**Data records:**
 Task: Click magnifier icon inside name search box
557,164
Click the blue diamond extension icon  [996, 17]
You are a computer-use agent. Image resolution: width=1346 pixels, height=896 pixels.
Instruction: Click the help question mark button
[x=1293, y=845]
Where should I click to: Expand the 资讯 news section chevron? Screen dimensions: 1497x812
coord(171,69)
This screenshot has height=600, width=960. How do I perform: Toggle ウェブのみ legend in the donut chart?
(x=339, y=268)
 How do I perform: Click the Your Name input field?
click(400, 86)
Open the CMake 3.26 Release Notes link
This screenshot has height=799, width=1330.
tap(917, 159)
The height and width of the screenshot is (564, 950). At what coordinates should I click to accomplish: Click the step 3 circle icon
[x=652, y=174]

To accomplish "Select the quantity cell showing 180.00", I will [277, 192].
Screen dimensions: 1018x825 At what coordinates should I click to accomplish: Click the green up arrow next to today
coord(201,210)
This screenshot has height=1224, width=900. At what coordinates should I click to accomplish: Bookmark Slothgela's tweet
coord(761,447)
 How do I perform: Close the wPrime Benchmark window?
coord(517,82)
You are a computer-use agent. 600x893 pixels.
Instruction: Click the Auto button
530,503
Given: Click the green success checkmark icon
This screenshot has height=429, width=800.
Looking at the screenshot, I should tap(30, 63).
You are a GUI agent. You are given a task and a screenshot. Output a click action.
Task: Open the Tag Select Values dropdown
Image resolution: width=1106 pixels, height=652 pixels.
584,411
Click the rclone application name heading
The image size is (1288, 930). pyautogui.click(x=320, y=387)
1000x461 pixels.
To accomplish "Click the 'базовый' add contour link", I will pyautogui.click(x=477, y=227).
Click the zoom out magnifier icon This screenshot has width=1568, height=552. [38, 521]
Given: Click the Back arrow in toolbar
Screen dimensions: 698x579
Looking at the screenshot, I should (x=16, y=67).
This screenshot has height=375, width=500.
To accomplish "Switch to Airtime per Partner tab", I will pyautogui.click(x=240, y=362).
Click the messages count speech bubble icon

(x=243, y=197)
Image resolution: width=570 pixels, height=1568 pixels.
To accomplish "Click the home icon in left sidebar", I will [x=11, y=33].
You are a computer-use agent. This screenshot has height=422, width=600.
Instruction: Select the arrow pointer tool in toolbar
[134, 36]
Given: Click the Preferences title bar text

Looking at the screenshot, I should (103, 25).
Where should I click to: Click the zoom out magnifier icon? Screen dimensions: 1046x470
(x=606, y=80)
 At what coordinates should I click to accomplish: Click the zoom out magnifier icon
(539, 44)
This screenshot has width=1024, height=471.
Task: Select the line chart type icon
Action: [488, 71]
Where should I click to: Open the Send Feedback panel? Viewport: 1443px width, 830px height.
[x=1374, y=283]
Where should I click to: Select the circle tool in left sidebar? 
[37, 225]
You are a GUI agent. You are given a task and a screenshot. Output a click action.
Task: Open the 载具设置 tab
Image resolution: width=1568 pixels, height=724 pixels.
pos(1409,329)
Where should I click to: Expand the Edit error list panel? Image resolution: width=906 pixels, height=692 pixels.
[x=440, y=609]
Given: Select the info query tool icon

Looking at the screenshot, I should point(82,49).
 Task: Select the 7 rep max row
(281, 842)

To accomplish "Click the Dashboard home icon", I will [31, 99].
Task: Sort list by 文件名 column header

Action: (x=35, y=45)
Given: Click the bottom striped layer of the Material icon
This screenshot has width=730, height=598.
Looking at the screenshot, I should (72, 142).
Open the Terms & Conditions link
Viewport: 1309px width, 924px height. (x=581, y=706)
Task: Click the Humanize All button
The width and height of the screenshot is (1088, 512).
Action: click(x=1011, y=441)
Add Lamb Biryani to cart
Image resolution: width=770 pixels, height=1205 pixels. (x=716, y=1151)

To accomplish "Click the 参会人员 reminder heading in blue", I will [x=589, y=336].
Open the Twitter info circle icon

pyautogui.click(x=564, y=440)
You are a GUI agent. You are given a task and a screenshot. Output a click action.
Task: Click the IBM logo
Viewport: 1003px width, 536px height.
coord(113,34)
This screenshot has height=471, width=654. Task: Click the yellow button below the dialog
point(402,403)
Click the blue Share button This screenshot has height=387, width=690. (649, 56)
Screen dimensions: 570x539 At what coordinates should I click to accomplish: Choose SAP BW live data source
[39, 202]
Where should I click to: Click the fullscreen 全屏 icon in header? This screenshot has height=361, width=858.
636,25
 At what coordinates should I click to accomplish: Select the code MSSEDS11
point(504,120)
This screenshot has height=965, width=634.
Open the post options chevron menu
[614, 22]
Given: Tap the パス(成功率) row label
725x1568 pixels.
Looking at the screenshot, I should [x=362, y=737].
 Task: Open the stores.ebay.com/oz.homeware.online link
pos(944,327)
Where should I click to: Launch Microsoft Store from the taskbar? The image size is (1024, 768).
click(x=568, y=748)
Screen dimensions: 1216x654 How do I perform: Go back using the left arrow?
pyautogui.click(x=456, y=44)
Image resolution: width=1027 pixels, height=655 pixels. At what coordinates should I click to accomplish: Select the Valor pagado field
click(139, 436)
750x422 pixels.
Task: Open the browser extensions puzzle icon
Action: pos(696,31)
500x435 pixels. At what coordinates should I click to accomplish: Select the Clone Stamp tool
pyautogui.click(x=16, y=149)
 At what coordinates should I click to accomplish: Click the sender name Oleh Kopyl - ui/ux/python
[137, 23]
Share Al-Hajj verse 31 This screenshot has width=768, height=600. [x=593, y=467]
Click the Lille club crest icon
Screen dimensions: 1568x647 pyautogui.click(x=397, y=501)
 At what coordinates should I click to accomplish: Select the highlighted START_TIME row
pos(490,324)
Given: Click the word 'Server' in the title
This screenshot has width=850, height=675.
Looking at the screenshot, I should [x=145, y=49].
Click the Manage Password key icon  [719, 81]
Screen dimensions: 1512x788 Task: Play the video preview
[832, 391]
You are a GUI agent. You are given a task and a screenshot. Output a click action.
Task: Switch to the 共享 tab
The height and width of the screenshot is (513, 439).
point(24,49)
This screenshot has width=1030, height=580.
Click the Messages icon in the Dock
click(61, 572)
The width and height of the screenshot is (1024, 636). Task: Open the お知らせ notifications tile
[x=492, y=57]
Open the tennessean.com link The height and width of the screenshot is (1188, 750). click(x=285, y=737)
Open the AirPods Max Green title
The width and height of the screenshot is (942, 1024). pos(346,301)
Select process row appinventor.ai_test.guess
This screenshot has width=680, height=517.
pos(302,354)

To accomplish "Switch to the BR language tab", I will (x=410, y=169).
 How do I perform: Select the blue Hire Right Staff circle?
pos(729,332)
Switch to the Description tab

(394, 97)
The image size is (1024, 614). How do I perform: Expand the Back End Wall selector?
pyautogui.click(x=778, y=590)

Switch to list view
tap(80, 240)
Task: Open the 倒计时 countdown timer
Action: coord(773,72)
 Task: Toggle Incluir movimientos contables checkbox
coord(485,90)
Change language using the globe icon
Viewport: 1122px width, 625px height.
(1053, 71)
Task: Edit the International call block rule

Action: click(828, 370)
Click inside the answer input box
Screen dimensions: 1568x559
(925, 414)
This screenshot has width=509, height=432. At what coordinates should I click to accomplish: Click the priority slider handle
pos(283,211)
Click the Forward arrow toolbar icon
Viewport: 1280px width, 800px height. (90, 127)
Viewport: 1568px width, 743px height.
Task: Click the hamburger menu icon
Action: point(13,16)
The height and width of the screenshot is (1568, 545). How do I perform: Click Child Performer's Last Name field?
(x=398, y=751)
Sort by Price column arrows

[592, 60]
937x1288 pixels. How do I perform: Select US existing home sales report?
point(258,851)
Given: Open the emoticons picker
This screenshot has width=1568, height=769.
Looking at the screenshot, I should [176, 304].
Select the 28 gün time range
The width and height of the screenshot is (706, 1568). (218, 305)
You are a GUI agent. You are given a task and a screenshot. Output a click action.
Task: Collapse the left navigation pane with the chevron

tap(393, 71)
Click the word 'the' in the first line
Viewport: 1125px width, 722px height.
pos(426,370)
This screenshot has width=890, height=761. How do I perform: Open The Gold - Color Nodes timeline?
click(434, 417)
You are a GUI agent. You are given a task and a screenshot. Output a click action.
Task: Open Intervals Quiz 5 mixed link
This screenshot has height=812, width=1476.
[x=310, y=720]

**What this task involves:** Only lines holding the word "Share" are wanted here; copy each from the listing.

**Result:**
Click the blue Share button This screenshot has height=387, width=690. (649, 56)
Share Al-Hajj verse 31 This screenshot has width=768, height=600. [x=593, y=467]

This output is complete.